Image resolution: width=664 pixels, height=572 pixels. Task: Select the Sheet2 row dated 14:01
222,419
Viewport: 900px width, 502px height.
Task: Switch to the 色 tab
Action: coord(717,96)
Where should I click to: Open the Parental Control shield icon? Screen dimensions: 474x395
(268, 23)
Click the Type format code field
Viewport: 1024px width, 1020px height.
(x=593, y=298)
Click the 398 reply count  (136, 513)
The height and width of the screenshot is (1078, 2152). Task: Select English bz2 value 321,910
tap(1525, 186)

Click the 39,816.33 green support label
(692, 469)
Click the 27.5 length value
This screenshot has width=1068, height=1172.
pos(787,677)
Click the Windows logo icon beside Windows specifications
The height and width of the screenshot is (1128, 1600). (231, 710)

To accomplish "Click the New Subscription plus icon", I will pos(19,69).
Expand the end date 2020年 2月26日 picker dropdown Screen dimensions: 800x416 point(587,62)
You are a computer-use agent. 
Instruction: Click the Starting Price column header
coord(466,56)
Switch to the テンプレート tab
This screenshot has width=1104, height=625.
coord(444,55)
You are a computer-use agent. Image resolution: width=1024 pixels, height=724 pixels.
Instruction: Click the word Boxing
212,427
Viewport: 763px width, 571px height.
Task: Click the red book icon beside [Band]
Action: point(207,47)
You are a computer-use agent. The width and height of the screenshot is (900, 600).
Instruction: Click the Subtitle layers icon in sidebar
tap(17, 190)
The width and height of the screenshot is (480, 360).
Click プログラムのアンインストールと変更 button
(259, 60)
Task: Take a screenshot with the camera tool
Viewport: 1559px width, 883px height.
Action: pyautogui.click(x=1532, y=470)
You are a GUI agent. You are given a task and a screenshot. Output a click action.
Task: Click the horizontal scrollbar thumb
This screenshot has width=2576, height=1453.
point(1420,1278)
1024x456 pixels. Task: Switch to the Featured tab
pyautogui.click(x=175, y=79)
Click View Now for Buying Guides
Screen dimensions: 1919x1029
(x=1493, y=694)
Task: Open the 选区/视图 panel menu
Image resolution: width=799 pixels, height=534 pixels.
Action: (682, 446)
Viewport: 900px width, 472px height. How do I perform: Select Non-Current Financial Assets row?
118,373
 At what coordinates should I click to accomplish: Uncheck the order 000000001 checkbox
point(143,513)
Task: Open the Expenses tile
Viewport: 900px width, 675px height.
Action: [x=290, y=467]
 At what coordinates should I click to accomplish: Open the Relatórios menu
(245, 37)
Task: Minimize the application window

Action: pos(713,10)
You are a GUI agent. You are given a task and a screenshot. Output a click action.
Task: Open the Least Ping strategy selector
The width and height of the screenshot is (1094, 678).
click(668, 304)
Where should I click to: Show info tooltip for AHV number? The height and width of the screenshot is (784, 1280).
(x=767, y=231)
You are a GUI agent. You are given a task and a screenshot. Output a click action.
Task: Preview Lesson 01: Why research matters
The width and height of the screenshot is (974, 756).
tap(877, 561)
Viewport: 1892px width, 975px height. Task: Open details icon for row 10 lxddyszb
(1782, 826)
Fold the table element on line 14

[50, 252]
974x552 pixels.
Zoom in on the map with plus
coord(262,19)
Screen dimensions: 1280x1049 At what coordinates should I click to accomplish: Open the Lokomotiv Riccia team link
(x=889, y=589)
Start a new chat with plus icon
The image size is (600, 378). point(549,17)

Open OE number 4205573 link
§ §
● **WHAT YOU HAVE TO DO**
Having read the records above, print them out again exactly.

● **OUTPUT BELOW**
Image resolution: width=664 pixels, height=572 pixels. Task: Select the Sheet2 row dated 14:01
222,419
Viewport: 900px width, 502px height.
Task: Switch to the 色 tab
Action: coord(717,96)
Where should I click to: Open the Parental Control shield icon? Screen dimensions: 474x395
(268, 23)
Click the Type format code field
Viewport: 1024px width, 1020px height.
(x=593, y=298)
Click the 398 reply count  (136, 513)
The height and width of the screenshot is (1078, 2152). Task: Select English bz2 value 321,910
tap(1525, 186)

Click the 39,816.33 green support label
(692, 469)
Click the 27.5 length value
This screenshot has width=1068, height=1172.
pos(787,677)
Click the Windows logo icon beside Windows specifications
The height and width of the screenshot is (1128, 1600). (231, 710)

To accomplish "Click the New Subscription plus icon", I will pos(19,69).
Expand the end date 2020年 2月26日 picker dropdown Screen dimensions: 800x416 point(587,62)
You are a computer-use agent. 
Instruction: Click the Starting Price column header
coord(466,56)
Switch to the テンプレート tab
This screenshot has width=1104, height=625.
coord(444,55)
You are a computer-use agent. Image resolution: width=1024 pixels, height=724 pixels.
Instruction: Click the word Boxing
212,427
Viewport: 763px width, 571px height.
Task: Click the red book icon beside [Band]
Action: point(207,47)
You are a computer-use agent. The width and height of the screenshot is (900, 600).
Instruction: Click the Subtitle layers icon in sidebar
tap(17, 190)
The width and height of the screenshot is (480, 360).
Click プログラムのアンインストールと変更 button
(259, 60)
Task: Take a screenshot with the camera tool
Viewport: 1559px width, 883px height.
Action: pyautogui.click(x=1532, y=470)
You are a GUI agent. You are given a task and a screenshot. Output a click action.
Task: Click the horizontal scrollbar thumb
This screenshot has width=2576, height=1453.
point(1420,1278)
1024x456 pixels. Task: Switch to the Featured tab
pyautogui.click(x=175, y=79)
Click View Now for Buying Guides
Screen dimensions: 1919x1029
(x=1493, y=694)
Task: Open the 选区/视图 panel menu
Image resolution: width=799 pixels, height=534 pixels.
Action: (682, 446)
Viewport: 900px width, 472px height. How do I perform: Select Non-Current Financial Assets row?
118,373
 At what coordinates should I click to accomplish: Uncheck the order 000000001 checkbox
point(143,513)
Task: Open the Expenses tile
Viewport: 900px width, 675px height.
Action: [x=290, y=467]
 At what coordinates should I click to accomplish: Open the Relatórios menu
(245, 37)
Task: Minimize the application window

Action: pos(713,10)
You are a GUI agent. You are given a task and a screenshot. Output a click action.
Task: Open the Least Ping strategy selector
The width and height of the screenshot is (1094, 678).
click(668, 304)
Where should I click to: Show info tooltip for AHV number? The height and width of the screenshot is (784, 1280).
(x=767, y=231)
You are a GUI agent. You are given a task and a screenshot. Output a click action.
Task: Preview Lesson 01: Why research matters
The width and height of the screenshot is (974, 756).
tap(877, 561)
Viewport: 1892px width, 975px height. Task: Open details icon for row 10 lxddyszb
(1782, 826)
Fold the table element on line 14

[50, 252]
974x552 pixels.
Zoom in on the map with plus
coord(262,19)
Screen dimensions: 1280x1049 At what coordinates should I click to accomplish: Open the Lokomotiv Riccia team link
(x=889, y=589)
Start a new chat with plus icon
The image size is (600, 378). point(549,17)

Open OE number 4205573 link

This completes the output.